Christian Mathieson

elcap_ledge.jpgI can remember when I first started to Feed the Rat in me. It happened when I was really getting serious about my climbing and I started to push my limits. Running it out, or attempting to climb something significantly harder than before. It was great, a fantastic feeling of satisfaction for pushing myself hard. Succeeding in the times when I was genuinely extended, at the limit of my ability, my strength or my will. It wasn't until I was talking to Rob that he quantified it as 'Feeding the Rat'. So I guess it wasn't necessarily satisfaction, but satiation, the rat had fed.
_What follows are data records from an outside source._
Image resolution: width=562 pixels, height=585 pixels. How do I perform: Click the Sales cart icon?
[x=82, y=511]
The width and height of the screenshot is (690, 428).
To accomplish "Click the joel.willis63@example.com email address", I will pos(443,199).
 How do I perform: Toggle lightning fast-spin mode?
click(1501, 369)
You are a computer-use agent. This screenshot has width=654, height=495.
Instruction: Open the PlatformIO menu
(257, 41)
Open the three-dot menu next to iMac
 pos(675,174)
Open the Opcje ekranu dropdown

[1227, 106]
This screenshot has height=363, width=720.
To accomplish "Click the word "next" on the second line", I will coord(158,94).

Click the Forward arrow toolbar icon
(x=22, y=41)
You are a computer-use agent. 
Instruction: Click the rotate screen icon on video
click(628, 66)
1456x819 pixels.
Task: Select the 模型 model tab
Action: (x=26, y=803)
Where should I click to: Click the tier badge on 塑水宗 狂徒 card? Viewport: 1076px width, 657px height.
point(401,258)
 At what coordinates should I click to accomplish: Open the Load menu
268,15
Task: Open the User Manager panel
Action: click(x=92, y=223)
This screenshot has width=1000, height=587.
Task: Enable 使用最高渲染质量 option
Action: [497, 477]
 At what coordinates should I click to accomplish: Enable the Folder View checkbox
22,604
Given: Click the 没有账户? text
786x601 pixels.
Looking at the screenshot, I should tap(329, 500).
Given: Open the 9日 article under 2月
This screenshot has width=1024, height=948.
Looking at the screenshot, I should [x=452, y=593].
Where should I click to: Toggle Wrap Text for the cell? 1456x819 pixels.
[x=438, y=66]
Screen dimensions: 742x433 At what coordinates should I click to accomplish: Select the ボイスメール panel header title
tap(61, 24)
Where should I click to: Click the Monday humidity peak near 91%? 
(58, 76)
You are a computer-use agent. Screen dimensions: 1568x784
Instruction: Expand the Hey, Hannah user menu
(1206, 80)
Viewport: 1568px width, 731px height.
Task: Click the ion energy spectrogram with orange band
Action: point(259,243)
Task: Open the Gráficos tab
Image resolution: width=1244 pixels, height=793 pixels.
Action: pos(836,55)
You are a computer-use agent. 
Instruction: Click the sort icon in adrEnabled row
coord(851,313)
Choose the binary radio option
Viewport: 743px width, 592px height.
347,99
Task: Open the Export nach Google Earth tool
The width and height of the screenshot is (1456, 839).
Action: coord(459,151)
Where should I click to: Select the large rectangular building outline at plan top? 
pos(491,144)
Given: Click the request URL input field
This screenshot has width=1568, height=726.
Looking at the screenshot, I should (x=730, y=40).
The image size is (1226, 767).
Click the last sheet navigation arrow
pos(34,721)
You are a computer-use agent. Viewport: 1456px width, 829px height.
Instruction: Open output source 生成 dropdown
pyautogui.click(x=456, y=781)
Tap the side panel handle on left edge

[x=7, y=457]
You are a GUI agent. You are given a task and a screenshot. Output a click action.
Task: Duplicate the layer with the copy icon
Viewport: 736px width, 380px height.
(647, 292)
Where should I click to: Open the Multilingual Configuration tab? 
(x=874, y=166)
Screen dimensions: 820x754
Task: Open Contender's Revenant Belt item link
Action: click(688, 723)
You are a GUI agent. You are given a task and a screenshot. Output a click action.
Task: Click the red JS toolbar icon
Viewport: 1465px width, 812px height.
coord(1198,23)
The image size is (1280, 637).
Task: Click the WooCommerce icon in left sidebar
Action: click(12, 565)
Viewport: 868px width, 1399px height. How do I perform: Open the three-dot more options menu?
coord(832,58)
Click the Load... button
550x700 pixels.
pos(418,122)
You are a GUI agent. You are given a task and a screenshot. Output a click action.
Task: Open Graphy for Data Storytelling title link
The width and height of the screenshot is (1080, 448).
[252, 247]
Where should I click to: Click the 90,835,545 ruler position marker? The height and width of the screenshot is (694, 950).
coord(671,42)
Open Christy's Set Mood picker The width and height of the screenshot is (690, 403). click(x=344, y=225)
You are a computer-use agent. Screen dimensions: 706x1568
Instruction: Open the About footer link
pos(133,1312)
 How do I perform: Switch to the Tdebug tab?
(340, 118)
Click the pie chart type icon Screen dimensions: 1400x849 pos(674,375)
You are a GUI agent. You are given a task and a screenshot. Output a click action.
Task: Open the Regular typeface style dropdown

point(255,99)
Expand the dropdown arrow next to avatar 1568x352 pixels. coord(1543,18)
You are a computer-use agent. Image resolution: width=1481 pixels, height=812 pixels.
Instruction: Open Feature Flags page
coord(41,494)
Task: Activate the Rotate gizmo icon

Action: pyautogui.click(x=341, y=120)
On the occasions that my rat surfaced for a feed, the climb that was the hardest thing that I had ever been on felt easier, the holds grew, the runout didn't matter and my brain finally shut up.

It's not "The Zone" it's better than that. Being in the zone is advantageous to achieve at a particular time, you can be rational about it, do things to be in it at the necessary times. But the rat that's in you, it's always there, always happy to be fed when you're up to the task.

To feed the rat, you don't have to be unstable, or have a desire to self-harm. You just have to push yourself into that region of discomfort, either because your mind begins to doubt, or your muscles are screaming at you or your sphincter's puckering up in fear. The moment that you press on ahead, the feeding begins.